Nah, bandar antariksa di Biak nantinya akan mengisi kekurangan bandar antariksa yang berada di ekuator. Saat ini ada 22 bandar antariksa yang aktif, namun hanya dua yang dekat ekuator, yaitu Guiana Space Center milik Prancis yang digunakan bersama Uni Eropa, dan Alcantara Space Center milik Brasil. Bandar antariksa yang dekat dengan ekuator sangat ideal untuk peluncuran roket atau satelit ke LEO.
Kalau nanti bisa dibangun di Biak, maka pengiriman roket atau satelit dari fasilitas ini bakal menghemat bahan bakar roket sampai 5,5 persen. Naufal dan Yunita mengatakan, pembangunan bandar antariksa di Biak ini dapat menjadi bargaining power dalam diplomasi Indonesia.
Bagaimana dengan proses pembangunan bandar antariksa di Biak? Setidaknya harus melewati beberapa proses, terutama pembuktian kemampuan LAPAN mengembangkan roket dan satelit, yang sangat mutlak adanya.
Rupanya Perpres Nomor 45 Tahun 2017 sudah menyusun Rencana Induk dengan target lima tahunan, yang dibagi menjadi lima tahapan. Pertama: 2016-2020 di mana idealnya LAPAN menghasilkan: (1) roket tiga tingkat sampai diameter 550 mm; (2) prototipe roket kendali low altitude, high subsonic; (3) terlaksananya uji terbang roket cair noncryyogenic engine kelas gaya dorong 1000-2000 kgf dan roket sonda dengan muatan sensor atmosfer; dan (4) tersedianya fasilitas produksi dan pengujian komponen, subsistem, sistem roket sonda.
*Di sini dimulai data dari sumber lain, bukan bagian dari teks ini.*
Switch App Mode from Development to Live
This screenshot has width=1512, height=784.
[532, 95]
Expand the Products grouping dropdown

Tahapan Kedua: 2021-2025. Idealnya LAPAN berhasil menguasai teknologi roket untuk mengembangkan roket sonda altitude 300 km.
Ketiga, tahun 2026-2030: LAPAN dapat mengoperasikan roket sonda altitude 300 km dan terlaksananya rancang bangun teknologi roket pengorbit satelit mikro LEO.
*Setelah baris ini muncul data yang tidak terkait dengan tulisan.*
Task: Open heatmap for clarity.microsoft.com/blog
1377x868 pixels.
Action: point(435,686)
Keempat, tahun 2031-2035: LAPAN menghasilkan prototipe roket pengorbit satelit mikro LEO.
Dan kelima, pada tahapan terakhir, terlaksananya peluncuran roket pengorbit satelit mikro LEO.
Pendanaan pembangunan bandar antariksa Biak akan datang dari Anggaran Pendapatan dan Belanja Negara (APBN), Non-APBN, Anggaran Pendapatan dan Belanja Daerah (APBD), Public Private Partnership (PPP), dan kedepannya kerja sama internasional. Banyak negara yang berminat. LAPAN sudah studi banding ke Jiuquan Satellite Launch Center, Tanegashima Space Center, dan Satish Dhawan Space Center. Tim Survei dari Amerika Serikat, Jepang, India, dan China juga sudah pernah ke Biak.
Semoga proses ini berjalan lancar dan akhirnya Indonesia akan memiliki bandar antariksa sendiri.